Saunders does see some viable solutions.
“Harsher punishments for thieves may help, but the solution lies in better drop security: locked boxes, garage delivery (which you can do via Amazon Key), and so forth,” he added.
Tanya Thorsin, a retail marketing executive, think the theft problem creates an opportunity for brands.
“Porch piracy puts a spotlight on something retail leaders know well: the customer experience does not end at checkout. It ends at delivery,” she wrote on RetailWire.
Brands, she noted, can build stronger relationships with customers based on how they handle delivery and missing packages.
“The brands that lead here will not just replace packages. They will design a smoother, smarter experience around real customer behavior, by market, by order value, and by risk. That is how you protect margin, strengthen loyalty, and turn fulfillment into a competitive advantage,” she shared.
Antonio Colicchio, the founder of The Returns Guy, a consultancy focused exclusively on helping retailers reduce, optimize, and rethink returns. pointed out that online retailers have created their own problem.
“In-store, if something is stolen from your car after purchase, you don’t go back for a refund; you accept the loss. E-commerce has trained a different expectation,” he posted on RetailWire.
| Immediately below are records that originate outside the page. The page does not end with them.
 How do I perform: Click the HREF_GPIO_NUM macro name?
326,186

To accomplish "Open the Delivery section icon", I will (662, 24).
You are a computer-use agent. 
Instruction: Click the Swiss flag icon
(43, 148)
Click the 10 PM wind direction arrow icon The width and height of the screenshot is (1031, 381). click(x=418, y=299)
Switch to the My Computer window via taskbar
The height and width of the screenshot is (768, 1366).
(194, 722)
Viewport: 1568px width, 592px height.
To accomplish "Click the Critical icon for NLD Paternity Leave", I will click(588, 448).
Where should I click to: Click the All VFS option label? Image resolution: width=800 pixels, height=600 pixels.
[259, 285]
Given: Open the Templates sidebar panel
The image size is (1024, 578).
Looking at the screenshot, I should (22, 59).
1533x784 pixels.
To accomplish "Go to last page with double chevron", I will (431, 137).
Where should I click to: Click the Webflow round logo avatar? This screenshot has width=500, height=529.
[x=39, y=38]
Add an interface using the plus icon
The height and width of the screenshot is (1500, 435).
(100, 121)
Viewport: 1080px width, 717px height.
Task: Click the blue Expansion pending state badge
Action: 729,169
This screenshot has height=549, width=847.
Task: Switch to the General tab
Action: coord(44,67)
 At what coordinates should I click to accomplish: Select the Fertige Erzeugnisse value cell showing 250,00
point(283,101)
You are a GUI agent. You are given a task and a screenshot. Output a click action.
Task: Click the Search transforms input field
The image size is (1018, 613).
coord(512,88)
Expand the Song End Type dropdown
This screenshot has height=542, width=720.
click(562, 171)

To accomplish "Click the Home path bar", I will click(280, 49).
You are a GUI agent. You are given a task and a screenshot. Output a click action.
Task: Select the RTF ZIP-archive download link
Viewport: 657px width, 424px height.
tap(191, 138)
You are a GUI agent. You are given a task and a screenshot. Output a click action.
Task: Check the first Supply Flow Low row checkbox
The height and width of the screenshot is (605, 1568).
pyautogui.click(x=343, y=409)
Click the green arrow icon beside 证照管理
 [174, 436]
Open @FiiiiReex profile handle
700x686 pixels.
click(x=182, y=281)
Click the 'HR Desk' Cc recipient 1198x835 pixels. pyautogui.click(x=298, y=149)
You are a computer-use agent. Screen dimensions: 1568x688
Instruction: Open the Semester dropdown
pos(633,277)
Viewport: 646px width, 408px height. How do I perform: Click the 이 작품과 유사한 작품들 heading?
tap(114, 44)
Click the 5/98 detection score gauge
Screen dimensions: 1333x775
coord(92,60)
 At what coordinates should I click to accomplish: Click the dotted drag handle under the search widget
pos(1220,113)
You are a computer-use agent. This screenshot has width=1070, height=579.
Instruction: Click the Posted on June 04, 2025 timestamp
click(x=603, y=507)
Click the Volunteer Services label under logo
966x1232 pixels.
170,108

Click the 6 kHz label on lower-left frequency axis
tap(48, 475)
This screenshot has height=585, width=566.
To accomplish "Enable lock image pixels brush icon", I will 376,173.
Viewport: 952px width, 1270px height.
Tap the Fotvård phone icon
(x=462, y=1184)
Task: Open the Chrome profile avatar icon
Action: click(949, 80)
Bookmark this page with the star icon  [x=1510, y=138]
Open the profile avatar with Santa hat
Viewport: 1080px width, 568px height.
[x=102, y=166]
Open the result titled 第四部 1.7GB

There are, he added, viable solutions.
“The path forward isn’t blanket policies; it’s precision. Track incidents, understand customer lifetime value, and decide when to make the exception vs. when to stand firm,” he wrote. “And precision should evolve behavior. If you’ve already received an exception, the next order shouldn’t look the same; require a more secure delivery (signature, pickup, etc.).”